Dimas menepuk bahu Raka dengan penuh semangat.
"Gue yakin lo nggak bakal nyesel. Gue bantu lo untuk bisa masuk ke sini. Kerja di sini nggak mudah, tapi kalau lo kerja keras, lo bakal lihat hasilnya. Gaji lebih besar, dan yang paling penting, lo bisa dapetin pengalaman yang nggak akan lo dapat di tempat lain."
Raka merasa sedikit lega. Keputusan itu memang berat, tapi ia tahu bahwa untuk bisa berkembang, ia harus melangkah keluar dari zona nyaman.

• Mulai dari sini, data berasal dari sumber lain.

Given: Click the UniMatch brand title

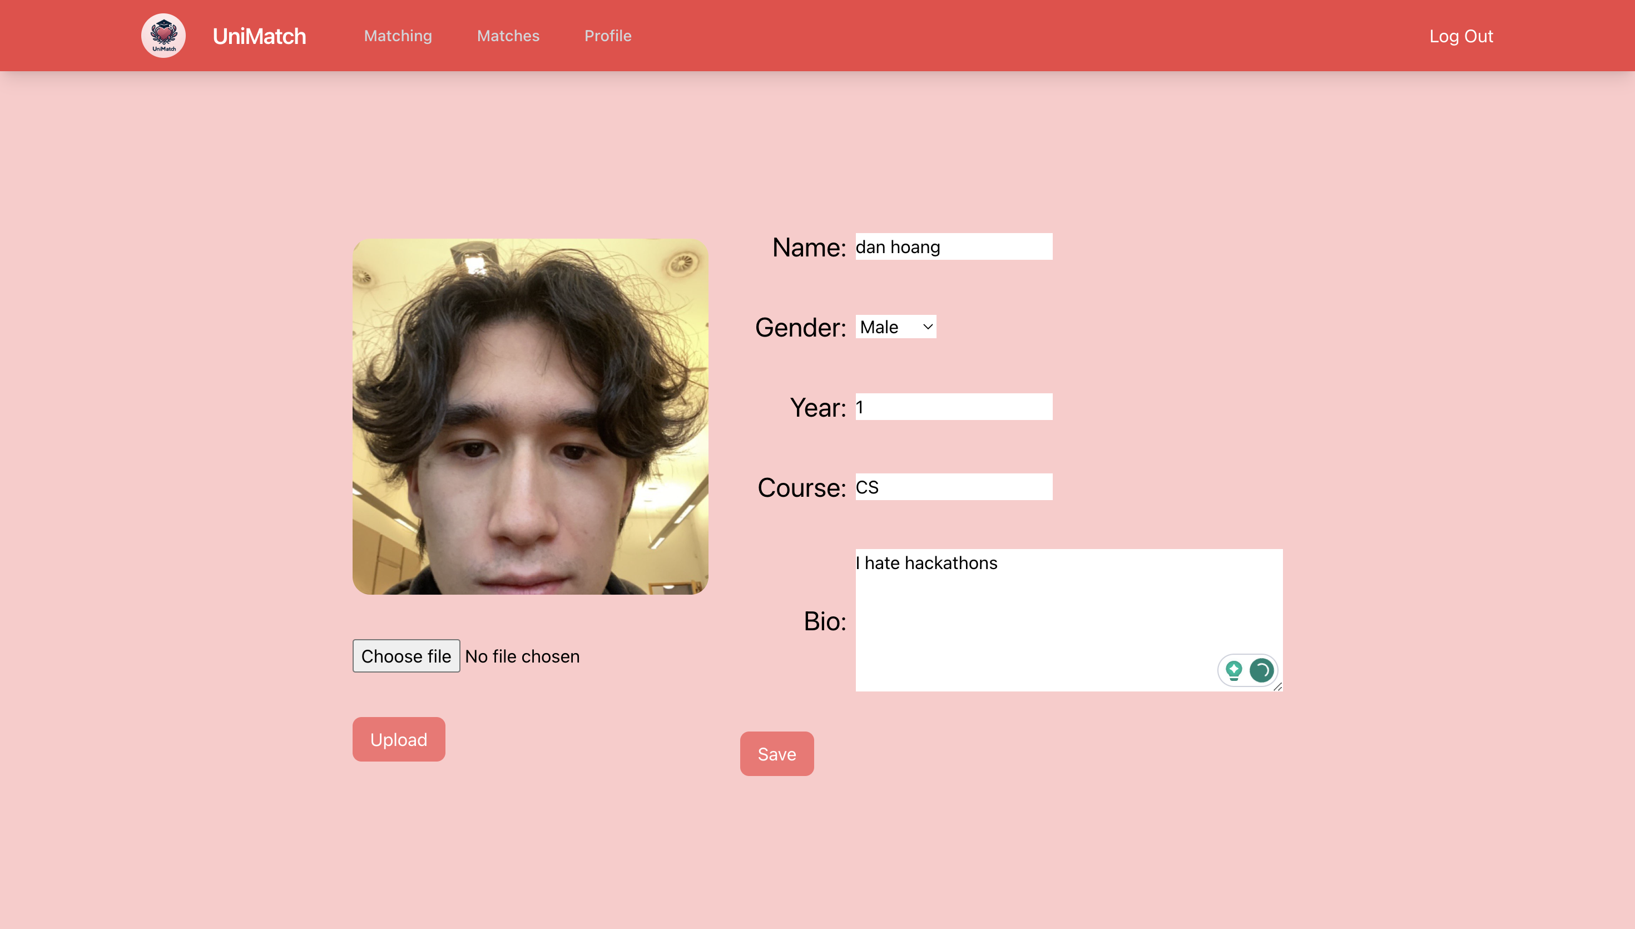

Bekerja di toko Pak Firman memberi pelajaran berharga, tetapi ia merasa sudah waktunya untuk menguji kemampuannya di dunia yang lebih luas.
**Langkah Pertama di Dunia Baru**
Hari pertama di proyek konstruksi itu datang, dan Raka merasa gugup. Ia mengenakan pakaian kerja yang disediakan oleh perusahaan, berangkat lebih pagi dari biasanya. Dimas sudah menunggunya di depan pintu gerbang proyek.
“Nggak usah khawatir, bro. Semua dimulai dari sini,” kata Dimas, memberikan semangat.
Di dalam proyek itu, Raka mulai terjun langsung ke dalam dunia konstruksi. Pekerjaan pertama yang diberikan adalah mengangkut bahan bangunan, membantu para pekerja yang lebih berpengalaman, dan memastikan semua barang yang dibutuhkan tiba tepat waktu.
Raka merasa kewalahan, tubuhnya cepat lelah, dan otaknya terus berpacu dengan waktu. Tapi di sisi lain, ia merasa ada sesuatu yang membangkitkan semangat dalam dirinya—adanya tantangan besar yang harus dihadapi, dan kesempatan untuk belajar hal baru setiap harinya.
Dimas selalu ada untuk membimbingnya, mengajarkan cara-cara teknis yang diperlukan untuk pekerjaan lapangan. “Di sini nggak ada yang instan, bro. Kalau lo nggak kerja keras, lo nggak bakal bisa bertahan,” ujar Dimas sambil menunjukkan bagaimana cara mengangkat material yang benar dan efisien.
Meskipun berat, Raka merasa sesuatu berubah dalam dirinya. Ia tidak lagi hanya merasa terperangkap dalam rutinitas, melainkan merasakan adanya kebanggaan dalam setiap langkah yang ia ambil. Ia tahu bahwa ini adalah jalan baru, dan meskipun penuh tantangan, ia siap untuk menghadapinya.
**Malam yang Penuh Refleksi**
Setelah seminggu bekerja di proyek tersebut, Raka kembali ke kosannya dengan tubuh yang lelah. Namun, ada perasaan yang berbeda. Di tengah kepenatan itu, ia merasa ada sesuatu yang lebih dalam—sebuah pemahaman bahwa setiap langkah yang ia ambil membawa dirinya lebih dekat ke tujuan yang lebih besar.
Ia tahu bahwa dunia konstruksi ini penuh dengan tantangan, tetapi ia juga tahu bahwa itulah yang akan membantunya tumbuh.
Malam itu, Raka duduk di depan jendela kosannya, menatap keramaian Jakarta yang tidak pernah tidur. Dalam hatinya, ia merasa lega. Keputusan untuk mengambil langkah besar ini bukanlah keputusan yang mudah, tetapi ia merasa bahwa itu adalah keputusan yang tepat.
Jakarta memang keras, tetapi di sinilah tempatnya untuk membuktikan bahwa ia bisa bertahan dan berkembang. Keberhasilan tidak datang dengan mudah, tetapi Raka sudah siap untuk menjalani perjalanan ini, apapun yang akan terjadi.
Di luar sana, kota ini terus bergerak, begitu juga dengan dirinya. Jakarta memberikan banyak tantangan, tetapi di balik setiap tantangan, ada peluang untuk tumbuh.
Raka tahu, ini baru permulaan, dan langkah pertamanya sudah diambil. Ia tidak akan menyerah begitu saja—ia akan terus maju, karena ia tahu bahwa hanya dengan bergerak, ia bisa menemukan jalan menuju masa depan yang lebih baik.